Taking Things A Bit More Seriously
The second part of the book goes into a lot more detail. Here Jayia gives advice on how to do things, how to remain safe or spice it up. It talks about the different types of submission and gives you guides and ideas on scenes you might want to investigate and try out for yourself. This is where the book lost its fun for me. I found myself skipping through the chapters but not because it was badly written or boring, rather because by then I had realised that diving deep into BDSM just isn’t for me. A playful spanking, being blindfolded or tied to the bed is one thing; signing contracts, having safe words and experimenting with pain, pleasure, control and deprivation on a deeper level is something else entirely.
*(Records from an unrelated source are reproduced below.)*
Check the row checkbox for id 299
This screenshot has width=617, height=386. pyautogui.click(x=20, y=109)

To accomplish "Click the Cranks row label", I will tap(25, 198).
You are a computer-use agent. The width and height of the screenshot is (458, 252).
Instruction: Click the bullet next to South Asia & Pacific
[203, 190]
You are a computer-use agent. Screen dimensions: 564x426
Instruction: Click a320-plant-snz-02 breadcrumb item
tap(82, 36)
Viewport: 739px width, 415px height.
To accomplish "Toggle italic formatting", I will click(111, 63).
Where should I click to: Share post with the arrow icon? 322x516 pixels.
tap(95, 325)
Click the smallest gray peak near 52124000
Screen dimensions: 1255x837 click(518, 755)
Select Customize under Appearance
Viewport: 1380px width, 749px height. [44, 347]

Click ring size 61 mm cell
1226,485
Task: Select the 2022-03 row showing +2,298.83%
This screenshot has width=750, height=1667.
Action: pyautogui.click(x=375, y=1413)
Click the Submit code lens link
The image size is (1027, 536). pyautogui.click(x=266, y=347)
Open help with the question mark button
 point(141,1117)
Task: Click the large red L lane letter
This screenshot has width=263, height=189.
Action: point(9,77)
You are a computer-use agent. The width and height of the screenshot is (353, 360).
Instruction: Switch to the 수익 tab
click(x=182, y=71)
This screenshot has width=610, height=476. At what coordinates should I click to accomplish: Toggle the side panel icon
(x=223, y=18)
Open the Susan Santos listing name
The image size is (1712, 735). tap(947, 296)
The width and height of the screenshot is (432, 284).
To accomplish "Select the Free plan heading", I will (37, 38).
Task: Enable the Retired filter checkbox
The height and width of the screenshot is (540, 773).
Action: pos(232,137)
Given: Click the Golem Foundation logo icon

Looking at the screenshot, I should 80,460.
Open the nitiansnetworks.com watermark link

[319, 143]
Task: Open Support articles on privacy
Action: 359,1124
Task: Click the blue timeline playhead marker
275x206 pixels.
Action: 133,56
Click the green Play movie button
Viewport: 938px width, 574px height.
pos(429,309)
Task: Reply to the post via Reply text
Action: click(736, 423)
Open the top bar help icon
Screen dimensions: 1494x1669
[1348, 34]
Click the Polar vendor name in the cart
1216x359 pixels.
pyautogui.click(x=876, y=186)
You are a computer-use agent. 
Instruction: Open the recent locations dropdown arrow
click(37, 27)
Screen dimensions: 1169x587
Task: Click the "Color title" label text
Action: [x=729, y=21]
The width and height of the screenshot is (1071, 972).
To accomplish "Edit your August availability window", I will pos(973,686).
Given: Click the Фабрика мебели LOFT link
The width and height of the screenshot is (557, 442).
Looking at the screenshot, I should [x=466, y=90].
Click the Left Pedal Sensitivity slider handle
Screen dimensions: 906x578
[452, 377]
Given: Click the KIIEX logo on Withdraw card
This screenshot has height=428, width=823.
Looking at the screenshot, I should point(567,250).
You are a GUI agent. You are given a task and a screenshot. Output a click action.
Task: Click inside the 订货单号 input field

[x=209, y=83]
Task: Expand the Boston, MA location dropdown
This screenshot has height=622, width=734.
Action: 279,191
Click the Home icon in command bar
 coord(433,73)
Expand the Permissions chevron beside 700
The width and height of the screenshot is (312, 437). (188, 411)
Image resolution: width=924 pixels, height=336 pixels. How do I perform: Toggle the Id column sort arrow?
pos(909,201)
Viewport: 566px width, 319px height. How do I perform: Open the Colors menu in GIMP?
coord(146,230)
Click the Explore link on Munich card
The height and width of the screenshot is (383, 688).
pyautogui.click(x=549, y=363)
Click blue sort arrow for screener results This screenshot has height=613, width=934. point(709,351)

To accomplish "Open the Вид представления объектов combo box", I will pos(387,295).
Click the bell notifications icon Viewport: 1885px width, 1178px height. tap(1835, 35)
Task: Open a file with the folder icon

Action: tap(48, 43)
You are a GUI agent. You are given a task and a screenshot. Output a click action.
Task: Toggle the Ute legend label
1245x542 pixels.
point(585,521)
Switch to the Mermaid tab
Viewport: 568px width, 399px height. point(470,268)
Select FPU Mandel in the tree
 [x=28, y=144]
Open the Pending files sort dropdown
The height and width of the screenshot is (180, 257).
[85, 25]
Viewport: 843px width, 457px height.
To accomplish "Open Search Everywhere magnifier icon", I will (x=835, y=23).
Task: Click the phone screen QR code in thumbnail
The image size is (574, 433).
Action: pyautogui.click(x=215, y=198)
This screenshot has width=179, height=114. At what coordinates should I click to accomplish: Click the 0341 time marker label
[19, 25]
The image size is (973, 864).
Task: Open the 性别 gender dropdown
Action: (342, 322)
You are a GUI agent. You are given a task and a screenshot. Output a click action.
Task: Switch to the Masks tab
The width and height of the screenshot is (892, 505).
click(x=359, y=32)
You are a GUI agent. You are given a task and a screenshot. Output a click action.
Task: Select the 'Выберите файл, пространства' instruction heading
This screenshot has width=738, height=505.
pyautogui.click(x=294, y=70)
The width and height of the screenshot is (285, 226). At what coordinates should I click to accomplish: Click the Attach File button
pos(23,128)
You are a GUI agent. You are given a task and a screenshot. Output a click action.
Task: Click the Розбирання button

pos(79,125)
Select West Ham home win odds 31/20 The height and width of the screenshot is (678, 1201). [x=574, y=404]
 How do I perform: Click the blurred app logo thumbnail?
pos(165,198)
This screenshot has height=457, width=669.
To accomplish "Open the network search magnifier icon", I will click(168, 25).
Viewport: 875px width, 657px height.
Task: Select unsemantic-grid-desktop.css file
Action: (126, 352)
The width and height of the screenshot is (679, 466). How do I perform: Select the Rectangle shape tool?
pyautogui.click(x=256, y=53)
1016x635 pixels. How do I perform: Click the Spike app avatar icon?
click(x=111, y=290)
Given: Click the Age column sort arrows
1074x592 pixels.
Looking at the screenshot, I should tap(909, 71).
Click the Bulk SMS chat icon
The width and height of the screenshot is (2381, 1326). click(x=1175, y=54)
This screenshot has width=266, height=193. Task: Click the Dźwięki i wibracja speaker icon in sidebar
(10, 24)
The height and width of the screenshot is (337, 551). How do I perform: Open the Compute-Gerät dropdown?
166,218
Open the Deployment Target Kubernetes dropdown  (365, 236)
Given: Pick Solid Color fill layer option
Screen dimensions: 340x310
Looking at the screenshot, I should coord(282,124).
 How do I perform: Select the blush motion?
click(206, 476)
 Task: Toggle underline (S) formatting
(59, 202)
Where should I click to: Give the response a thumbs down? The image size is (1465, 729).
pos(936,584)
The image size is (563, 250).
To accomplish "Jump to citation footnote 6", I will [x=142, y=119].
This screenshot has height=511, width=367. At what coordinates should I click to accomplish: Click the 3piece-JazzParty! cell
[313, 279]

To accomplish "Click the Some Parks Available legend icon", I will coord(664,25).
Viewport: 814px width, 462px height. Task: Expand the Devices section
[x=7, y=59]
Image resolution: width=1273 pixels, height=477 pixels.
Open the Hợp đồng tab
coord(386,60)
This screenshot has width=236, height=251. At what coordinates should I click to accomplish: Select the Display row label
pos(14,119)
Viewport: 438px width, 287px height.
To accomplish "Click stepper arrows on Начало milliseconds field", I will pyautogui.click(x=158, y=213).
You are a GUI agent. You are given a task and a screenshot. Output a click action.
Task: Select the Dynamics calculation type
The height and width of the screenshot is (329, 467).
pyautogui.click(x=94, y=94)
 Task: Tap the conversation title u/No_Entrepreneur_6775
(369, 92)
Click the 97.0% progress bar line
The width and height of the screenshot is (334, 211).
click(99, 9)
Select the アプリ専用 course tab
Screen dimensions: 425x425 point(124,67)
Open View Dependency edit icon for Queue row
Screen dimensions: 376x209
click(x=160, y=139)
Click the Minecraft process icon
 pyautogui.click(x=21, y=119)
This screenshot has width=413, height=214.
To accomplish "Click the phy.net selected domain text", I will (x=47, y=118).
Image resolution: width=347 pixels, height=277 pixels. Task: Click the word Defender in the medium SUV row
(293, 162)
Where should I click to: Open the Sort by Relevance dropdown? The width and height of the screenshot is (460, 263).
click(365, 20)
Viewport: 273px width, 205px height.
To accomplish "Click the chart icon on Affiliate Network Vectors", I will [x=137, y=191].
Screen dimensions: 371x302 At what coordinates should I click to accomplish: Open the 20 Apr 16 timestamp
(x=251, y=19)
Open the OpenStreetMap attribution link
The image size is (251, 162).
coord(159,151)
Do I recommend this book? If you’ve ever considered taking or giving up control in your relationship and have no experience in this area then I certainly do recommend you pick up this book and give it a read. I feel it is written for people completely new to the concept that are interested in learning more. I think you’ll soon realise if it’s something you truly want to test out. I do also recommend that you share the book with your partner and let them make up their own mind too. You might think submitting is the hard thing to do but it turns out domination requires a lot of self-control, care and planning. If you’re into the whole scene (I doubt you are because you’re still reading this far!) then you won’t need this book.
3 Stars Out of 5
I was given this book to review, all thoughts and opinions are my own.